As a result of the SEC's order announced on July 18, 2008 temporarily suspending trading in Typhoon's common stock, Typhoon may be in breach of the Common Stock Purchase Agreement by and between Typhoon and First Strategy Finance Corp. as disclosed on Form 8-K filed on July 21, 2008 (the "Financing Agreement"). Typhoon is unable to fully effect a thirty-for-one forward split as required by the Financing Agreement as a result of the SEC's suspension order. Typhoon's decision to negate the thirty-for-one split as described above may also place Typhoon in default of the Financing Agreement. Typhoon intends to attempt to renegotiate the terms of the Financing Agreement, terminate the registration rights agreement entered into in connection with the Financing Agreement and/or request a waiver of any possible breaches thereof as any such possible breaches would be due to factors and events beyond Typhoon's control.
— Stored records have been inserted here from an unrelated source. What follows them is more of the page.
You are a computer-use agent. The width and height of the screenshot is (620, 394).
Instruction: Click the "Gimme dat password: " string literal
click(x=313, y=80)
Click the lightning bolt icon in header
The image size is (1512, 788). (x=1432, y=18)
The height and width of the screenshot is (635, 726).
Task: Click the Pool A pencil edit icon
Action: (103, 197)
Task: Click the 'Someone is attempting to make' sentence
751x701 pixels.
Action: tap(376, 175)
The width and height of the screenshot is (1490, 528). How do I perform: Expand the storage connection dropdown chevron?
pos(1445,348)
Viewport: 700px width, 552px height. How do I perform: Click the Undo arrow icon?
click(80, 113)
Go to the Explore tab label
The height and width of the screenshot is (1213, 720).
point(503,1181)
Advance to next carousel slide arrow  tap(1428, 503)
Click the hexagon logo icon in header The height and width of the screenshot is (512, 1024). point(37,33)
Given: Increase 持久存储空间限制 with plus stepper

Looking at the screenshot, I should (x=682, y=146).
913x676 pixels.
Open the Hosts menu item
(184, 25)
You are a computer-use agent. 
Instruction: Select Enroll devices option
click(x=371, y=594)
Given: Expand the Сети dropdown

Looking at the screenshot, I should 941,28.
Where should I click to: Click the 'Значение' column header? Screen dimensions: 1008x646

Typhoon cannot guarantee that any such negotiations would be successful.

Termination of Harris Litigation

Typhoon is taking steps to terminate its litigation against Lawrence Harris announced July 14, 2008. This litigation if continued would divert valuable financial assets and time away from Typhoon's business interests.

Potential Termination of Registration

Typhoon is evaluating, in light of the SEC's recent actions, if it is in the best interest of Typhoon and its stockholders to terminate Typhoon's registration as a public reporting company.
Matters being considered in making this determination include:

the impact that the SEC's processes have had and will continue to have on diverting our corporate resources, efforts, capital and time away from our primary business and patent litigation;

the ongoing burden of time, costs, and expenses, both direct and indirect, associated with being quoted on the OTC Bulletin Board and the preparation and filing of periodic and current reports with the SEC;

the burden to Typhoon and its officers in light of the Sarbanes-Oxley Act of 2002;

the limited trading volume and liquidity of Typhoon's common stock on the OTC Bulletin; and

the impact termination of our registration would have on our stockholders and any existing short sellers still holding a position in Typhoon.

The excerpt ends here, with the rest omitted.